The observe the log entries that are created in the file ~/backintime_usercallback_diagnostics.log.
@aryoda Thanks for your commitment to get to the bottom of this. I have not had time to get the answers to your questions, work is a bit wild at the moment. I will try the script first as it seems less time-consuming and come back to you with the results.
work is a bit wild at the moment.
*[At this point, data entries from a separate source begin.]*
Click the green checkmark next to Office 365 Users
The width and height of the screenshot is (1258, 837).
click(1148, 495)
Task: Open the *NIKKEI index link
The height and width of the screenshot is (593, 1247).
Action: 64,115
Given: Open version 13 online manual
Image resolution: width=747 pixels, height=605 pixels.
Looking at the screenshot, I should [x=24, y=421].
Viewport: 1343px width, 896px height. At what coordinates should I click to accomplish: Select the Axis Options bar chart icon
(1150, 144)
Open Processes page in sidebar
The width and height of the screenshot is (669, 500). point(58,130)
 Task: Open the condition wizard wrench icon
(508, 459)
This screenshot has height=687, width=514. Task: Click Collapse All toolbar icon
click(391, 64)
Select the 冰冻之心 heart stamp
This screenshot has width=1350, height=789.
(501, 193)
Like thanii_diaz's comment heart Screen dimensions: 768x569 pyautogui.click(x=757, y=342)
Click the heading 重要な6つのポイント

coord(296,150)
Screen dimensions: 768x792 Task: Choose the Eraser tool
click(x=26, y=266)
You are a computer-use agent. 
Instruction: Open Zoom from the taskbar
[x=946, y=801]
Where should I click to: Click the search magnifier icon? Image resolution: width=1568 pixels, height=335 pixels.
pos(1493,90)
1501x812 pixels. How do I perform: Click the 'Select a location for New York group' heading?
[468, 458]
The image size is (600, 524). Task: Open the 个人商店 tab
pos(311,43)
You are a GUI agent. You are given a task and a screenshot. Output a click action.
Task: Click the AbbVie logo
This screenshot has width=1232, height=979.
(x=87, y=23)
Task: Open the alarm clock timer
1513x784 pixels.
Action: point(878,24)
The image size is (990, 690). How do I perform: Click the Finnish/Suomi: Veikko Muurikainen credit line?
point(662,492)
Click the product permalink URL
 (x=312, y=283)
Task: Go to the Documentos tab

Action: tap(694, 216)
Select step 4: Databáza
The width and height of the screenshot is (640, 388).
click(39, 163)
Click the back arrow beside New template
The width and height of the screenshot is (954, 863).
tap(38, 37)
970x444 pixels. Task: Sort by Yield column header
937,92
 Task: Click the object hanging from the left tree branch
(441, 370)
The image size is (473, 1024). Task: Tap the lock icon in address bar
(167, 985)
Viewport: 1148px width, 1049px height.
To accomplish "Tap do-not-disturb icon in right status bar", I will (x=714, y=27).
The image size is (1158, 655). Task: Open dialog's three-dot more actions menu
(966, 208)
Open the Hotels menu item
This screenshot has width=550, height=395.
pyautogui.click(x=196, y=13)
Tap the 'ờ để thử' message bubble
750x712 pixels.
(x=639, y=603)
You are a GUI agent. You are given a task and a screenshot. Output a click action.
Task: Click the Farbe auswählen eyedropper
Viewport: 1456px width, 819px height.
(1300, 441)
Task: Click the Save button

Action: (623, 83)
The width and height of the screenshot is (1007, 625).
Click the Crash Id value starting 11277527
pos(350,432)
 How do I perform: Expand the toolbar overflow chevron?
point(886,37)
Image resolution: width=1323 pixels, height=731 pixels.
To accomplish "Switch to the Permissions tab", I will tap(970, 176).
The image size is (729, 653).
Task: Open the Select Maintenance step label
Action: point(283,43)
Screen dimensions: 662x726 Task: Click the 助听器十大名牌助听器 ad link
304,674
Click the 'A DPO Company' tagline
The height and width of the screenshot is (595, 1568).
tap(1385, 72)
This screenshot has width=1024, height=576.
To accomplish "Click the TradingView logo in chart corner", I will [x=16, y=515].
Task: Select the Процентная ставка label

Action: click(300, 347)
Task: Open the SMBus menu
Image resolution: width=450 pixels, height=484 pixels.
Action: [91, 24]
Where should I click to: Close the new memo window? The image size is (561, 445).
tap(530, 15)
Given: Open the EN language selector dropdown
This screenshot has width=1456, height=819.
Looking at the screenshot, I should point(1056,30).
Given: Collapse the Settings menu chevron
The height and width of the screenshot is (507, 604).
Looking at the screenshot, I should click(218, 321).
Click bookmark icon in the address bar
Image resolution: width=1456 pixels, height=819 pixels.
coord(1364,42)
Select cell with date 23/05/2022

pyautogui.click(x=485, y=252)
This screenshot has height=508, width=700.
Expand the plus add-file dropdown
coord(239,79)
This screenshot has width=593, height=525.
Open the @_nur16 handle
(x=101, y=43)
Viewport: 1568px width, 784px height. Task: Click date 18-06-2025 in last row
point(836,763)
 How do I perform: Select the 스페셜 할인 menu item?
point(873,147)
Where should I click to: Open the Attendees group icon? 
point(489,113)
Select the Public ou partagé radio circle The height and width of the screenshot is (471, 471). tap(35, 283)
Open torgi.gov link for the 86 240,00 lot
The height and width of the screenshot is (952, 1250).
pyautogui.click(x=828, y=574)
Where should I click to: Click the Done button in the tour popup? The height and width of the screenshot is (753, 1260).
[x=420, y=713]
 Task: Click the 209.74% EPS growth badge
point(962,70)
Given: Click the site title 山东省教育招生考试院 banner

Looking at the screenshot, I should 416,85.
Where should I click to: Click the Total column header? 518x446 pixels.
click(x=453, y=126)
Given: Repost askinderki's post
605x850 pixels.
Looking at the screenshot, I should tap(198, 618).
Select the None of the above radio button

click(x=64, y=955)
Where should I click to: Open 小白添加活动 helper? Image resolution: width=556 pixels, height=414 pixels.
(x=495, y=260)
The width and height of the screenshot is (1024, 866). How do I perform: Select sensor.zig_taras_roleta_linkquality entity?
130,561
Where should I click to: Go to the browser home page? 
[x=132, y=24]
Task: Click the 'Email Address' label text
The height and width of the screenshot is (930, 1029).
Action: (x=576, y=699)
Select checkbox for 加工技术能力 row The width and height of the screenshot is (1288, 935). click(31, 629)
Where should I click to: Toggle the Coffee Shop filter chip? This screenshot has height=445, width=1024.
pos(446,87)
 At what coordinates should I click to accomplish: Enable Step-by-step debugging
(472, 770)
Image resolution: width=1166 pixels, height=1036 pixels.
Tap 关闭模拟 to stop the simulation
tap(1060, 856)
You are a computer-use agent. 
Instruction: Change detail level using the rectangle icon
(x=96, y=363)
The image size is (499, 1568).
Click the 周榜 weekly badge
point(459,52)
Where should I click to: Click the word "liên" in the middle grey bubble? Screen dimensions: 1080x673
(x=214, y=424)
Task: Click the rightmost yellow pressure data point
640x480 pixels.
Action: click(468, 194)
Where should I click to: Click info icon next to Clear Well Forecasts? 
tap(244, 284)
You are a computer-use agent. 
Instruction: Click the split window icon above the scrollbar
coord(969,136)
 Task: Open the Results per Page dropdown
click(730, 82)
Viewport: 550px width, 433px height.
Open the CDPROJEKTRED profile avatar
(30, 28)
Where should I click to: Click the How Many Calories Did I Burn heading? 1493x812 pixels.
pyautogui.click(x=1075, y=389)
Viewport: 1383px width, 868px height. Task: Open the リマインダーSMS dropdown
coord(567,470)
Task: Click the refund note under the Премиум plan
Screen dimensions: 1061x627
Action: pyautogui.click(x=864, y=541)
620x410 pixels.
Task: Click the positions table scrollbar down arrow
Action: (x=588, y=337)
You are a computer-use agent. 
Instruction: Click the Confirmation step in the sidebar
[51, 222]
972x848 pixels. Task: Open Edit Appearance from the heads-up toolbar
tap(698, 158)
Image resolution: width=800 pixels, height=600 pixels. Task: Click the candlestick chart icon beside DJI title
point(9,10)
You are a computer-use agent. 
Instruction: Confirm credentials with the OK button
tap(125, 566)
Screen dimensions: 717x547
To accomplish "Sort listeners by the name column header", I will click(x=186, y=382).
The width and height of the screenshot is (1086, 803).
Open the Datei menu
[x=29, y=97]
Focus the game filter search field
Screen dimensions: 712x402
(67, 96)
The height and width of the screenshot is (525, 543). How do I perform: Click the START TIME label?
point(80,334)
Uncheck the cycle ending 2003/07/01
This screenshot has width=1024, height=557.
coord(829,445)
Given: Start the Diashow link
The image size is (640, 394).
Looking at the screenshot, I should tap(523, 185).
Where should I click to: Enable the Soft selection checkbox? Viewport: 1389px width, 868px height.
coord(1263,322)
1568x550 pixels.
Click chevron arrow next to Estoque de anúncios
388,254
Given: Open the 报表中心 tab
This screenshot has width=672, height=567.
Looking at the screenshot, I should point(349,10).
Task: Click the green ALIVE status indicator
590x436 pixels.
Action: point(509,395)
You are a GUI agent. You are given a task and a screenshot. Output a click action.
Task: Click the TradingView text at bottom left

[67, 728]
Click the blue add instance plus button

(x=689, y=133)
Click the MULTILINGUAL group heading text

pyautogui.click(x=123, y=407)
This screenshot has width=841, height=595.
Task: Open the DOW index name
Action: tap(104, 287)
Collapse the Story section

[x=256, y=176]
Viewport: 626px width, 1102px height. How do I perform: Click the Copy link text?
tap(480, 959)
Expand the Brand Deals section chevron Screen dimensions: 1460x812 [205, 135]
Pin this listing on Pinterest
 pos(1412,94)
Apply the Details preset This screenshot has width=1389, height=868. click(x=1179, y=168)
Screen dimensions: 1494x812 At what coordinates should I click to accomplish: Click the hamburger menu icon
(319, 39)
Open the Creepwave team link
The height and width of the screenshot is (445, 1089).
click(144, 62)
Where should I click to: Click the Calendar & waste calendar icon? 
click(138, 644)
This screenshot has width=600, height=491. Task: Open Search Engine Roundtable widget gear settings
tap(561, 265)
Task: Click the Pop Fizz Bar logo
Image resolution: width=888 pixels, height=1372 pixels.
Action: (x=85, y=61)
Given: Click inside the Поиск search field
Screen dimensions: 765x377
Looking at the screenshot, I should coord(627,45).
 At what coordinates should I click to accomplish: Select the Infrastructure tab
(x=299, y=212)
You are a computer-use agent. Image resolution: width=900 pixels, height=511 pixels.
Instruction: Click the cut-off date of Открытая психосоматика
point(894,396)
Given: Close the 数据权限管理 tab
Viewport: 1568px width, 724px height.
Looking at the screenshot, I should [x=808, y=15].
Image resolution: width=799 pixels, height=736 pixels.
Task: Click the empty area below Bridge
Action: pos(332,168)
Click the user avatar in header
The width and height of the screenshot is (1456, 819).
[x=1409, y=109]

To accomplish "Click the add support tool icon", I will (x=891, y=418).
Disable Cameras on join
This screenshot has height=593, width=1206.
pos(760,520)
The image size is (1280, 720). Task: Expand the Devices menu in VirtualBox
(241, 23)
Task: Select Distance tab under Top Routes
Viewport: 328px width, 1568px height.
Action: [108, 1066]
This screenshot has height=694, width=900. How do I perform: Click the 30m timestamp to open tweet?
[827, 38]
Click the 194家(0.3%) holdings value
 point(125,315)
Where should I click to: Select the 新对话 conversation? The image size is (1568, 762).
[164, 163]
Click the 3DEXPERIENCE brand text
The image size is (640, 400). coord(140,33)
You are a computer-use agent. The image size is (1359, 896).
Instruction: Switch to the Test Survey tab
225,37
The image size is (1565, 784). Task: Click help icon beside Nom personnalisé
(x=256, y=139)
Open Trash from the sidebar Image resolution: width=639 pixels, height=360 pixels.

I will try the script first as it seems less time-consuming
Totally OK! Please replace the commented lines in the linked script with this part (checking if the paths are OK in your case), so we will see if the mount times out or disappear for some reason...
# Check if a mount point is in the list of mounted devices
mountPoint="/media/ft/mini-ssd1" # insert your mount folder here
printLog "Mount point status: $(mount | grep '$mountPoint')" # empty if not mounted!
# Check if a folder does exist and is readable (eg. the snapshot target folder)
testFolder="/media/ft/mini-ssd1/backintime/backintime/blue/devil/home" # insert your path to check here
if [[ -r $testFolder ]]; then
printLog "Folder exists and can be read..."
else
printLog "Folder does not exist or cannot be read (missing permissions?)"
fi
Just looking into a similar issue I have a new suspect:
https://github.com/bit-team/backintime/issues/1167#issuecomment-1272149554
The password for cron jobs is only cached in-memory via a daemon process.
So if you restart your computer the password is lost and you have to re-enter it in BiT GUI, at least according to the documentation (I have to check the code to verify this).
If the password was stored in the keyring (password safe) it would be persistent but only available as long as the user is logged-in (which unlocks the password safe/keyring)...
The permission problem with /tmp/backintime.lock is known and should be fixed by 75175213125cd5b6ce156e6702c84cbf2aab2894.
Are you sure that cron runs? Look at ps -A | grep cron
But his issue seems to be complex and mixing up several problems. Usually I don't but here I would suggest you upgrade to the latest release or the latest development release of BIT and lets see if the problem might be fixed. Your iniitally reported BIT version 1.3.2 is quit outdated today.
There's been no new information since 2022, suggest we close unless we learn something new.
I meanwhile moved on to Borg/Vorta.
Thanks for reporting back :) Then we'll close this.